[Dataset excerpts]
....
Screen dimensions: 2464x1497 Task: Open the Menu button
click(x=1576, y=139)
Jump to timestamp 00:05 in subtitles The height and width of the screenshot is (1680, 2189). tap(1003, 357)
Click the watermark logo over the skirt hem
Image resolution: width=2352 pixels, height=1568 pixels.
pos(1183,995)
....
ACTIVITY: All lines from the one that holds "Jump to timestamp" through the end of the records are to be returned exactly, including both boundary lines, and no others.

RESULT OF THIS TASK:
Jump to timestamp 00:05 in subtitles The height and width of the screenshot is (1680, 2189). tap(1003, 357)
Click the watermark logo over the skirt hem
Image resolution: width=2352 pixels, height=1568 pixels.
pos(1183,995)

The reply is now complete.